GOAL OF THE EXERCISE
Go through the entries below line by line and count those containing "Given"; the answer is that count alone.

TASK DATA
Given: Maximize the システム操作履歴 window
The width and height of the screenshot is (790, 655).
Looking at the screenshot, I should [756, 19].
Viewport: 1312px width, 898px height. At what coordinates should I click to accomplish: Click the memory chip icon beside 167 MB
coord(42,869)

...

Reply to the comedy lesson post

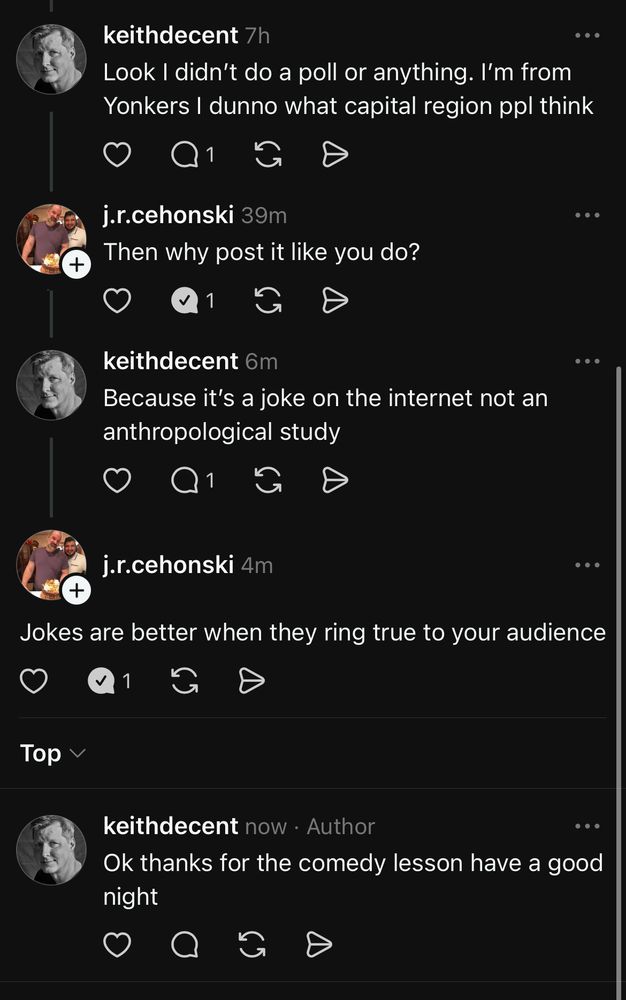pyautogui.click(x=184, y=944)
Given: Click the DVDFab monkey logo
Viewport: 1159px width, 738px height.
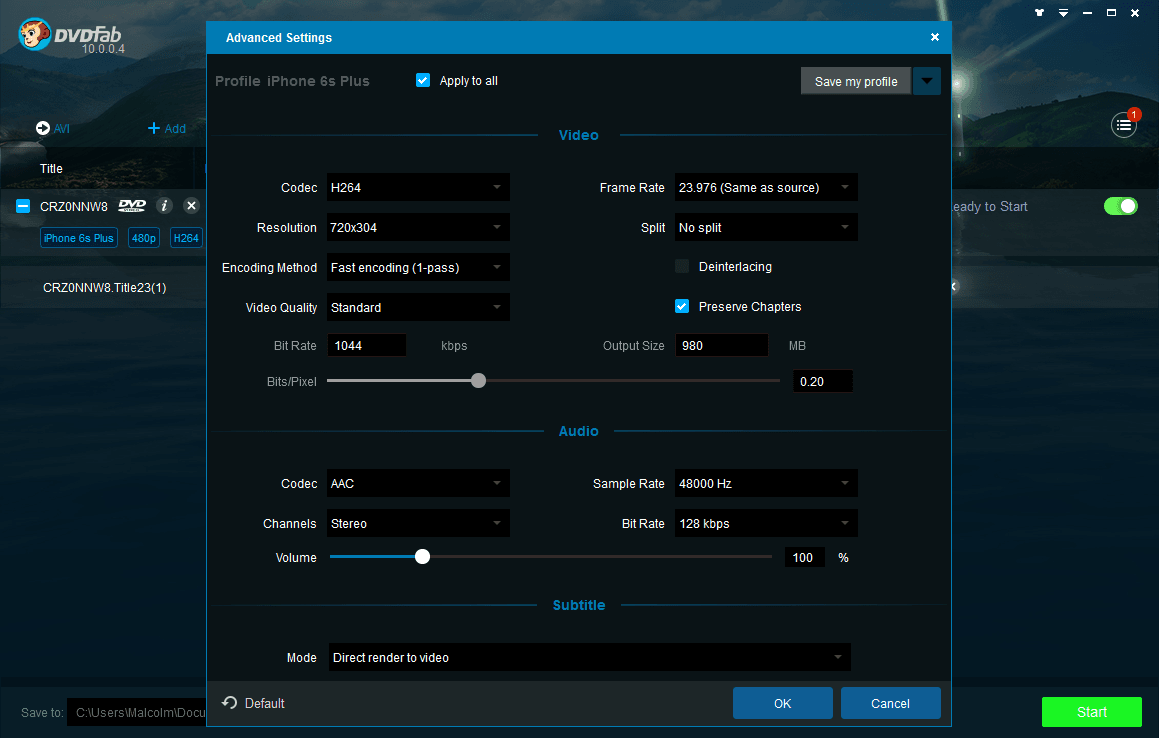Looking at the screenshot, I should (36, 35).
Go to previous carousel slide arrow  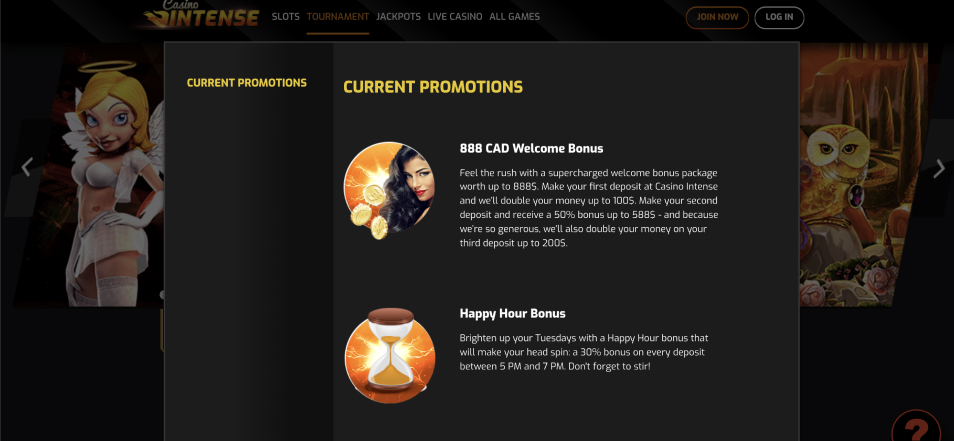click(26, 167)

* * *

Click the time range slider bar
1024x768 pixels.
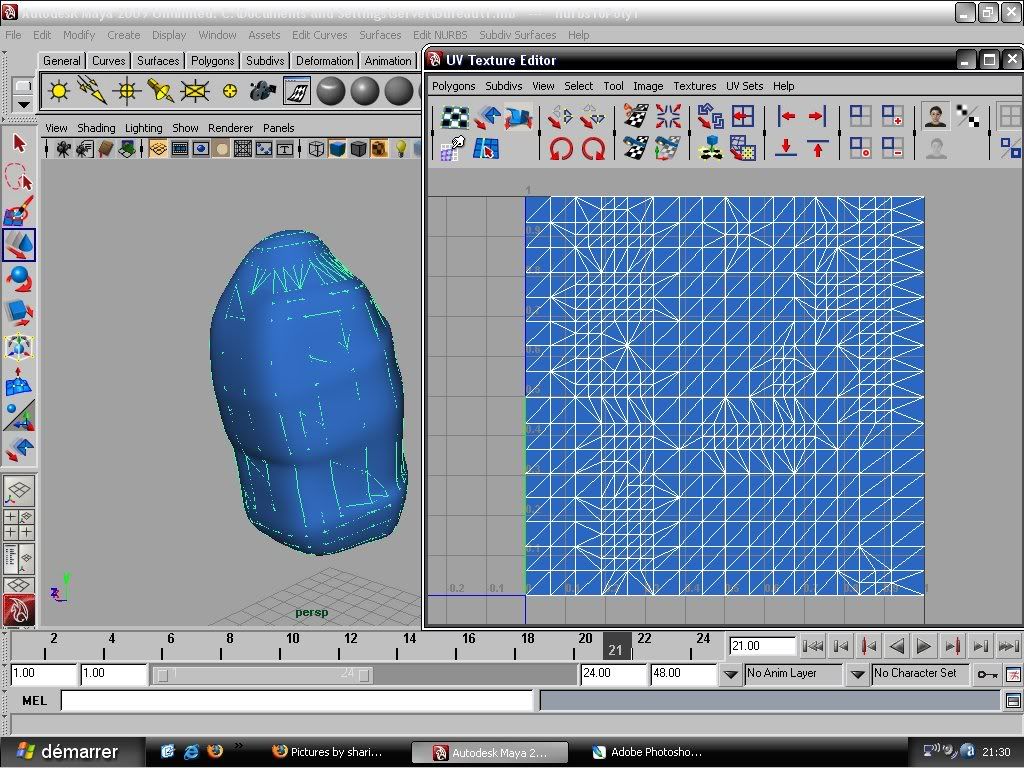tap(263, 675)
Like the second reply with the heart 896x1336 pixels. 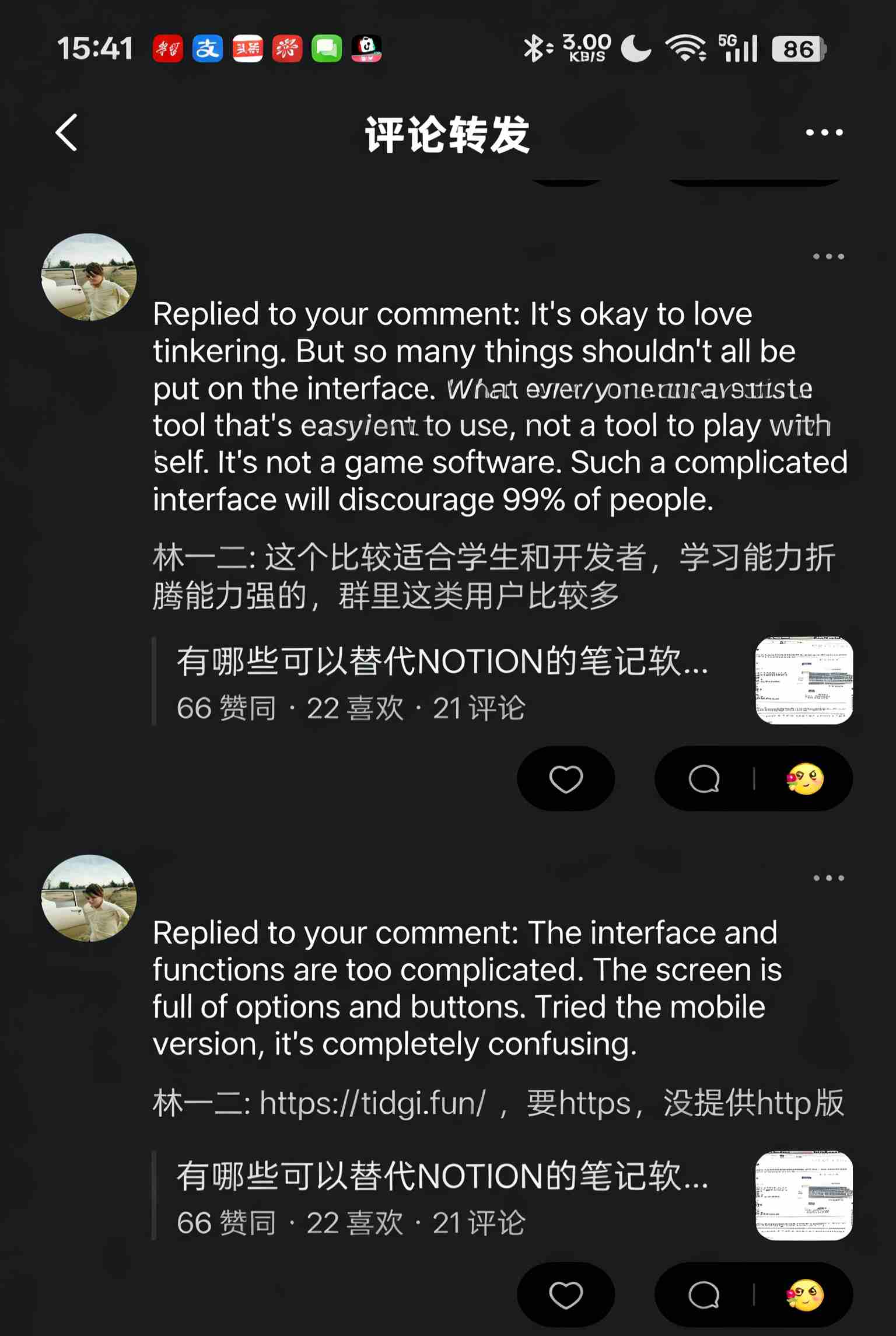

FINISHED TASK
2